Le coût humain de la mondialisation (3)
- Notes de lecture (Partie 3)
L’analyse de Bauman le conduit à s’interroger sur les effets déstabilisants de la mondialisation sur la capacité de décision des gouvernements. La compression de l’espace/temps a creusé une faille entre politique et économique. Les capitaux économiques circulent beaucoup plus vite que tout le reste et n’ont plus de barrières spatiales. Les forces invisibles, anonymes transnationales, qui délocalisent les emplois sont des facteurs d’érosion du pouvoir politique et de dépérissement de l’Etat-Nation. Ce qui nous fait défaut aujourd’hui, c’est le manque de contrôle qui donne lieu à un nouveau désordre mondial. Pendant la guerre froide, le monde était divisé en deux blocs qui contrôlaient tout. Maintenant que le « Grand Schisme » appartient au passé, le monde ne ressemble plus à une totalité mais plutôt à une multitude. En effet, la mondialisation donne l’impression de ne plus contrôler les choses. Bauman opère alors une distinction entre universalité et mondialisé. Selon lui, l’universalité est source d’espoir, de projets, de volonté d’instituer un ordre. Elle prévaut l’égalité de tous face à la réussite dans l’existence. Aujourd’hui la mondialisation apporte des effets globaux, imprévus et involontaires. C’est un phénomène qui s’impose à nous. Ce phénomène anonyme est en partie dû à la faiblesse grandissante de l’Etat.
L’Etat a en effet perdu son rôle de maintien de l’équilibre dynamique des marchés où il n’a plus la main mise. Grâce à la porosité des économies nationales, due à la création de nouveaux Etats qui revendiquent leur statut d’indépendance, et la déterritorialisation de l’espace, les marchés financiers imposent leurs lois. L’Etat devient alors un appareil de sécurité au service des conglomérats. L’économie échappe au contrôle du politique. Il n’y a donc pas de contradiction entre la nouvelle extraterritorialité des capitaux et la prolifération d’Etats faibles et impuissants. Il y a bien un lien de causalité entre la mondialisation de l’économie et l’affirmation du principe de territorialité. Une des conséquences de ce processus est que plus personne n’est capable de mesurer cette tendance de libéralisation des échanges.
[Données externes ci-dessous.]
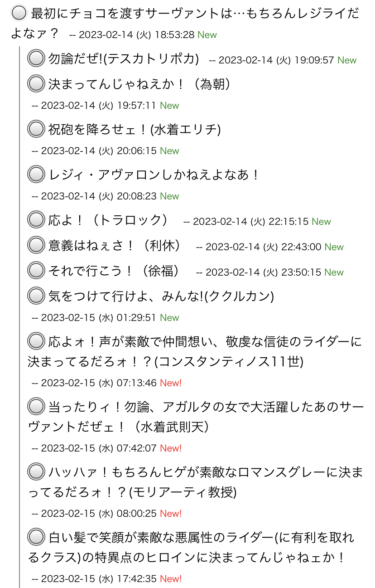Choose the 水着武則天 reply radio button
This screenshot has height=588, width=375.
coord(36,407)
La finance mondiale est une source de surprises et de d’incertitudes. La fragmentation du politique et la mondialisation économique sont de proches alliés. Les technologies de la vitesse sont le détonateur de la redistribution de la souveraineté du pouvoir, et de la liberté d’agir. On assiste à une restratification du monde « qui met en place une nouvelle hiérarchie socioculturelle, une nouvelle échelle de répartition mondiale.» Il y a une division entre deux mondes. Le premier monde est celui de ceux qui sont libres, agissent comme ils veulent. Le second est celui de ceux qui subissent et sont contraints. Il s’ensuit donc une inégale répartition des richesses. Les riches sont de plus en plus riches, pendant qu’il y a de plus en plus de pauvres. C’est un des paradoxes de la mondialisation : « Elle est extrêmement avantageuse pour un très petit nombre de gens, et elle laisse de côté ou elle marginalise les deux tiers de la population mondiale. » Avant les riches avaient besoin des pauvres pour être riches. Aujourd’hui, non. Ils ont une liberté absolue.
Ce mensonge de la promesse du libre-échange est défendu par trois thèses que note Bauman :
- Ceux qui ont faim, on fait le choix de leur sort, les pauvres sont responsables de leur destin. Ils auraient dû se mettre au travail et avec de la volonté.
- Les conditions de vie, les maladies, l’illettrisme, la violence sont autant d’aspects de la pauvreté qui est souvent montrée sous l’angle de la faim. Les nouvelles technologies qui effacent le temps, appauvrissent leur espace.
- La partie développée du monde veut se protéger des menaces des parties pauvres (guerre, drogue, vandalisme, famine). L’idée d’ « un mûr de Berlin mondial » est même avancée pour se protéger de ces dangers. Cependant les pays développés continuent de fournir des armes aux pays pauvres pour soutenir leur croissance industrielle.